Instructions for the task: Copy the data from the start through the line containing "tap(162, 18)", switching "stripe" to "band" and changing nothing else. Leave the pictures out.
>>
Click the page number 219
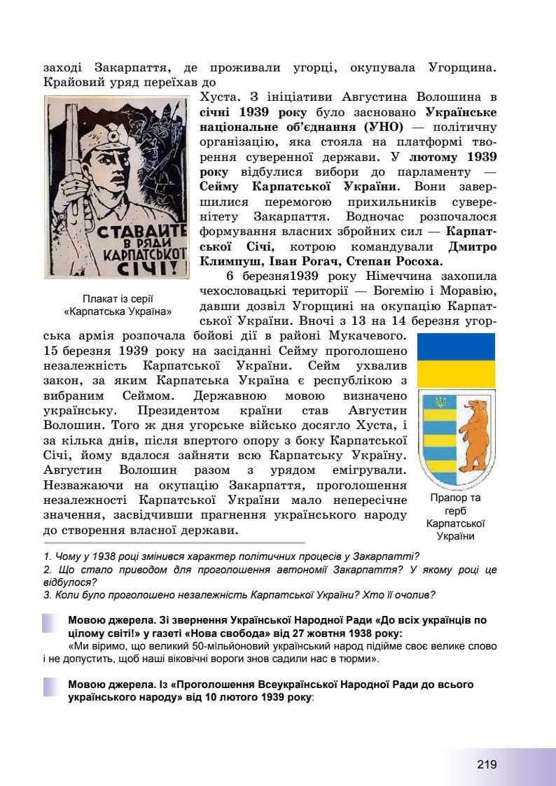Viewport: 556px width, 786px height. tap(487, 764)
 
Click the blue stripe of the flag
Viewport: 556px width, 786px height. tap(456, 346)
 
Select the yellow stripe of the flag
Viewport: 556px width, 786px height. tap(456, 372)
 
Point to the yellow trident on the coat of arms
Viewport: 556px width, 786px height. tap(440, 402)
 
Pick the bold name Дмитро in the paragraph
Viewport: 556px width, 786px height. tap(471, 247)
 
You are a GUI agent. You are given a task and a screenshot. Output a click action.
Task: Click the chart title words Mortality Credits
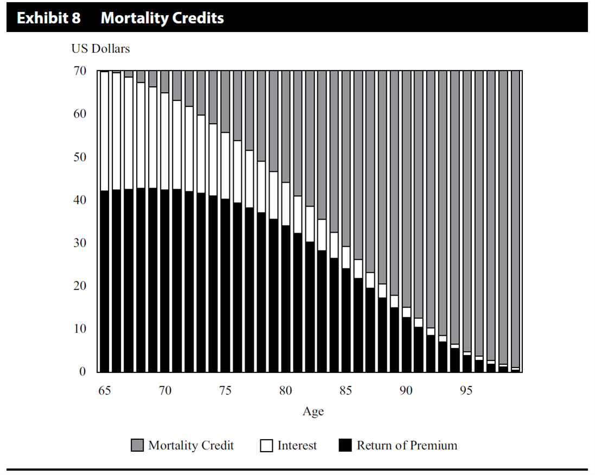tap(162, 18)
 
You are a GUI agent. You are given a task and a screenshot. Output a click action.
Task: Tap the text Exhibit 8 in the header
tap(49, 18)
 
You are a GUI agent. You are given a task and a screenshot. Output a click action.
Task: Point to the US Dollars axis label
tap(100, 49)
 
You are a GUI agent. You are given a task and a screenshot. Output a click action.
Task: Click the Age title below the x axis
tap(313, 412)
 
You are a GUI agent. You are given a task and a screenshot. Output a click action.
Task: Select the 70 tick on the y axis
tap(80, 71)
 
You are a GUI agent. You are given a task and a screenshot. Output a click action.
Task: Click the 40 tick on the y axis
tap(80, 200)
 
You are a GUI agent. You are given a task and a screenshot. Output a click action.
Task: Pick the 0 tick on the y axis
tap(82, 372)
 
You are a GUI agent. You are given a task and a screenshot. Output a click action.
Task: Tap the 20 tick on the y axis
tap(80, 286)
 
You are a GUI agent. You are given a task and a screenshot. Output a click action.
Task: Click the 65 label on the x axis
tap(104, 391)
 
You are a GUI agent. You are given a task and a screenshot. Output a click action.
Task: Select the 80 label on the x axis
tap(285, 391)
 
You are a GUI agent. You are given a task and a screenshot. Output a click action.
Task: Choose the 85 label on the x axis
tap(346, 391)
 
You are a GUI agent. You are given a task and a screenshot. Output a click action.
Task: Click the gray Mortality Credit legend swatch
tap(137, 446)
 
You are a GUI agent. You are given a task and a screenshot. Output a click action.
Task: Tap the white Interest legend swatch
tap(266, 446)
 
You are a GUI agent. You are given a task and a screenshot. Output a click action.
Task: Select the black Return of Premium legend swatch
tap(345, 446)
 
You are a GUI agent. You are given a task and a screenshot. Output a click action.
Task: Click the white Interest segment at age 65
tap(104, 131)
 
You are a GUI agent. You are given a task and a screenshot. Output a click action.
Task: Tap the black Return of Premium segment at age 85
tap(346, 320)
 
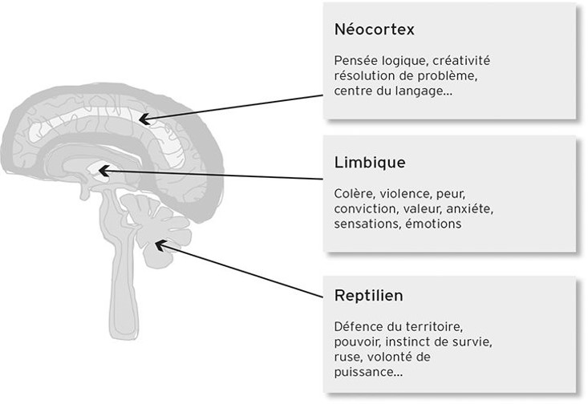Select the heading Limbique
coord(369,163)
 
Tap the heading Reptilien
coord(368,296)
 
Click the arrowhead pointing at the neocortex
coord(145,120)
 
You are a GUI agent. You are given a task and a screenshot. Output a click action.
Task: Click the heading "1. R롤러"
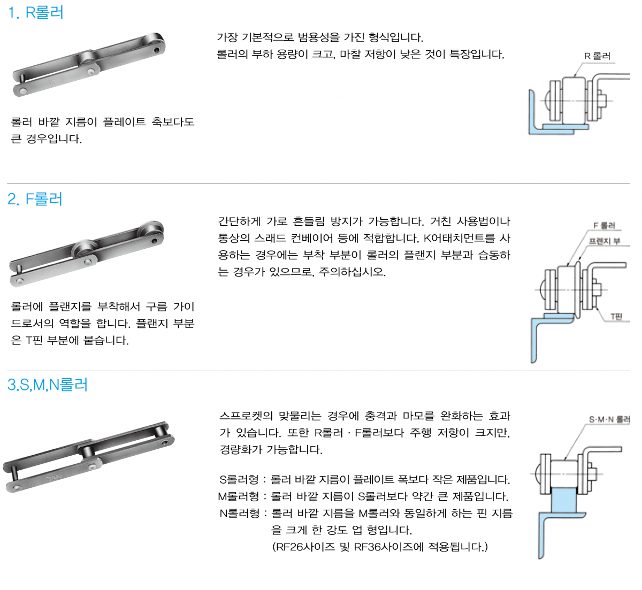(x=35, y=13)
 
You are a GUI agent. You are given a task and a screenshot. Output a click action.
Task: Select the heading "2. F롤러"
(x=35, y=199)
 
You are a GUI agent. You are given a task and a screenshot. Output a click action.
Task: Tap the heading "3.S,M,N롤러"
(x=48, y=385)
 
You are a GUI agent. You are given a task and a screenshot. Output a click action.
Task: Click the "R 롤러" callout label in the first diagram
(x=597, y=56)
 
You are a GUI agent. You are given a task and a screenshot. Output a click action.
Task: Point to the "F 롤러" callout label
(x=604, y=225)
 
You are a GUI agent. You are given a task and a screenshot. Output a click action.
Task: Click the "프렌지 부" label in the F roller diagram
(x=605, y=241)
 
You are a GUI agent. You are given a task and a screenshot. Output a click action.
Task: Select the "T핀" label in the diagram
(x=616, y=317)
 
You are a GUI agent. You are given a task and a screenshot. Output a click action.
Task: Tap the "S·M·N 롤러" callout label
(x=609, y=419)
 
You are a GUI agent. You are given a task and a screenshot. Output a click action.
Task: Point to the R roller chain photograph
(x=89, y=64)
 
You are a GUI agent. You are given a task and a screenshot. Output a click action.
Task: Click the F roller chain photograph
(x=87, y=254)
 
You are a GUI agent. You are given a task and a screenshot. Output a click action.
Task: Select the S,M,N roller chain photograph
(x=89, y=457)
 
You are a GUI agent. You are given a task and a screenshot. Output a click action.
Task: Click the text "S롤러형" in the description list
(x=239, y=480)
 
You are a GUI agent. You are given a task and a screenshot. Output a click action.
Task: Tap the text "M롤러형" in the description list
(x=239, y=496)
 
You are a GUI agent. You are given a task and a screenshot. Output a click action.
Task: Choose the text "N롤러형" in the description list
(x=239, y=514)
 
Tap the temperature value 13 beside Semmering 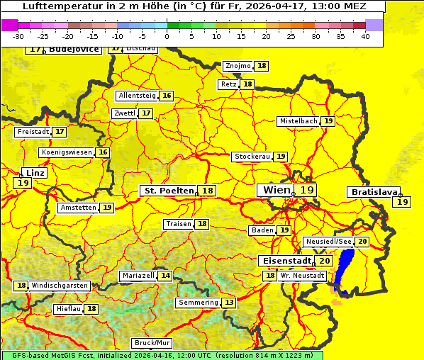[228, 303]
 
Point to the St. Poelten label [168, 191]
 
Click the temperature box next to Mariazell [165, 275]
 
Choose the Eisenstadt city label [284, 261]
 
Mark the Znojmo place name [238, 66]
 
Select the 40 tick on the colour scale [365, 36]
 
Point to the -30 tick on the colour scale [18, 36]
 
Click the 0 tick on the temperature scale [167, 36]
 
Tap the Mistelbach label [298, 121]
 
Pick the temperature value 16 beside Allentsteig [167, 96]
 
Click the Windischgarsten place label [60, 285]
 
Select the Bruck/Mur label [147, 343]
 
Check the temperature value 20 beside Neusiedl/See [362, 242]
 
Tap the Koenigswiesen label [66, 152]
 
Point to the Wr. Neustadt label [303, 275]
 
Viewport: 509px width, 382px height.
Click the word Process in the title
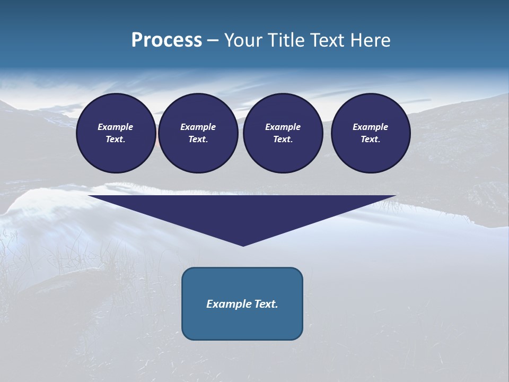(x=166, y=40)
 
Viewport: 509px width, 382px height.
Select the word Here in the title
(x=369, y=40)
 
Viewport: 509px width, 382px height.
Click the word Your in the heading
(x=245, y=40)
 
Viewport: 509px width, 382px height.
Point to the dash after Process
(x=213, y=41)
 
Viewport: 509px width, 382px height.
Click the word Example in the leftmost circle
(x=116, y=127)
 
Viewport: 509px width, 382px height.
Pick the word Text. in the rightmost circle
(x=371, y=139)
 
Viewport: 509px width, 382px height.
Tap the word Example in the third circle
(x=283, y=127)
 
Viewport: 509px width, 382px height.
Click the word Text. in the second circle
(x=198, y=139)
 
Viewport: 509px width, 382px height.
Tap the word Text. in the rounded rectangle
(x=266, y=304)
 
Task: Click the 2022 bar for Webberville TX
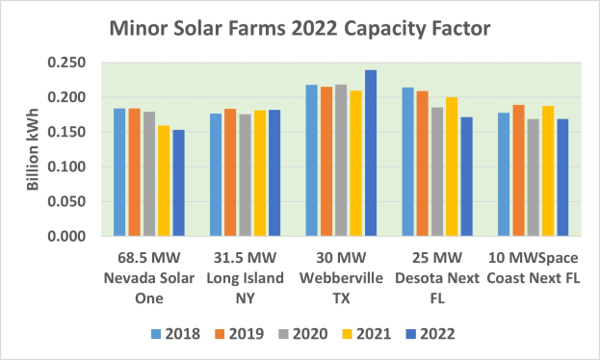[x=371, y=153]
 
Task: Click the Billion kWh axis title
[x=33, y=149]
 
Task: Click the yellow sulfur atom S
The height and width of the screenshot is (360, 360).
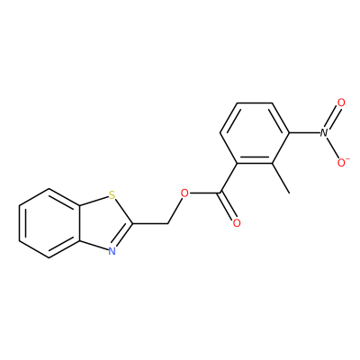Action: [x=112, y=196]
<<
Response to this task:
Click the page number 219
Viewport: 556px width, 786px height. tap(487, 764)
 
Click the blue band of the flag
Viewport: 556px width, 786px height. tap(456, 346)
 
Select the yellow band of the flag
Viewport: 556px width, 786px height. tap(456, 372)
 
Point to the yellow trident on the coat of arms
Viewport: 556px width, 786px height. tap(440, 402)
 
Pick the bold name Дмитро in the paragraph
Viewport: 556px width, 786px height. tap(471, 247)
 
You are a GUI agent. You are given a task and a screenshot. Output a click action.
Task: Click the chart title words Mortality Credits
tap(162, 18)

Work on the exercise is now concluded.